▶ Ausgewählter Abschnitt:
┌──

1986 legte Gorbatschow überraschend einen Plan zur Abschaffung aller Atomwaffen bis zum Jahr 2000 vor, um die westliche Blockadehaltung zu überwinden. Nach einigen Schwierigkeiten der Unterhändler bei den seit Herbst 1985 laufenden Genfer Abrüstungsgesprächen kam es im Oktober 1986 zu einem Gipfeltreffen zwischen Reagan und Gorbatschow in Reykjavík: Dort wurde die Halbierung der Menge aller Atomwaffen und die Abschaffung aller ballistischen Raketen binnen zehn Jahren diskutiert. Eine sofortige Einigung scheiterte daran, dass die USA am SDI-Programm festhielten, das aus Sicht der SU gegen den ABM-Vertrag über Raketen-Abwehrraketen von 1972 verstieß.
Bereits 1987 aber machte Gorbatschow nicht mehr ein Gesamtpaket einschließlich der Abkehr der USA vom SDI-Programm zur Vorbedingung konkreter Abrüstungsschritte: Es kam schließlich zum INF-Vertrag, der die Verschrottung aller Mittelstreckenraketen in Europa vorsah. Zudem wurde mit dem START-I-Vertrag die Reduzierung der strategischen Kernwaffen eingeleitet. Ferner sollten Obergrenzen bei antiballistischen Raketen und Mischungsverhältnisse von Offensiv- und Defensivwaffen festgelegt werden. Dies war der bis dahin weitestreichende Durchbruch zur Abrüstung, der das Ende des Kalten Krieges einläutete.

└──

▶ Erfasste Angaben:

┌──

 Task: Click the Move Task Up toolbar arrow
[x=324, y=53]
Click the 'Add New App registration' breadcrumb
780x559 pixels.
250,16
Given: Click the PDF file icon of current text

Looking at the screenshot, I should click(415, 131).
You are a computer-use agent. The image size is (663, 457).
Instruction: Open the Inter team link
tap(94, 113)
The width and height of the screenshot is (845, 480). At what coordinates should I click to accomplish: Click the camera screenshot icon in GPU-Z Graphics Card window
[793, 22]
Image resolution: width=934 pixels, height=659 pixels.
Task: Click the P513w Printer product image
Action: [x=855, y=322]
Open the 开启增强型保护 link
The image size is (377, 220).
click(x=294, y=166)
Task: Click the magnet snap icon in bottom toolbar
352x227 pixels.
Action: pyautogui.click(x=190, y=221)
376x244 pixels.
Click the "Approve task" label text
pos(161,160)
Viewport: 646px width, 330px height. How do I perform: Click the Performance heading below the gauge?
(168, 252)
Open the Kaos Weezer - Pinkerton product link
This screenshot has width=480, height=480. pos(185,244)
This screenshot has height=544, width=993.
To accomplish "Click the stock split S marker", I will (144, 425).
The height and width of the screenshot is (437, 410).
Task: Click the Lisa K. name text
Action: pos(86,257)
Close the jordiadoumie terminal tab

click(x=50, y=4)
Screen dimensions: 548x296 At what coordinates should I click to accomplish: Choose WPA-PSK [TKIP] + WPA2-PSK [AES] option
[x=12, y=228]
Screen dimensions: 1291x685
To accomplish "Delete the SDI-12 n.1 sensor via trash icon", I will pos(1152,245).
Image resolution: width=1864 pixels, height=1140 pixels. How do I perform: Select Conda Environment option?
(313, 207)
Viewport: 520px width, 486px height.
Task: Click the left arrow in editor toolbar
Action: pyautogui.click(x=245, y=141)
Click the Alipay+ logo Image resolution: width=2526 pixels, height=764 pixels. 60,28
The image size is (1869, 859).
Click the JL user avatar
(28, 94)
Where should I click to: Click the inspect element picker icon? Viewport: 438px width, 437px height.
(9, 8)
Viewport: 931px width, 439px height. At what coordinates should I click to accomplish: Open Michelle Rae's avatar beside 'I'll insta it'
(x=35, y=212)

└──

▶ Aufgaben:
(A) Tauschen Sie im Abschnitt zur Abrüstung „Gipfeltreffen“ gegen „Treffen“ aus und geben Sie alles von „1986 legte Gorbatschow“ bis hinunter zu „von 1972 verstieß.“ wieder.
(B) Beantworten Sie anhand des Abschnitts zur Abrüstung kurz:
(i) In welchem Monat und Jahr fand das Gipfeltreffen in Reykjavík statt?
(ii) Woran scheiterte dort eine sofortige Einigung?
(iii) Was sah der INF-Vertrag vor?

▶ Lösungen:
(A)
1986 legte Gorbatschow überraschend einen Plan zur Abschaffung aller Atomwaffen bis zum Jahr 2000 vor, um die westliche Blockadehaltung zu überwinden. Nach einigen Schwierigkeiten der Unterhändler bei den seit Herbst 1985 laufenden Genfer Abrüstungsgesprächen kam es im Oktober 1986 zu einem Treffen zwischen Reagan und Gorbatschow in Reykjavík: Dort wurde die Halbierung der Menge aller Atomwaffen und die Abschaffung aller ballistischen Raketen binnen zehn Jahren diskutiert. Eine sofortige Einigung scheiterte daran, dass die USA am SDI-Programm festhielten, das aus Sicht der SU gegen den ABM-Vertrag über Raketen-Abwehrraketen von 1972 verstieß.

(B)
(i) Im Oktober 1986.
(ii) Daran, dass die USA am SDI-Programm festhielten.
(iii) Die Verschrottung aller Mittelstreckenraketen in Europa.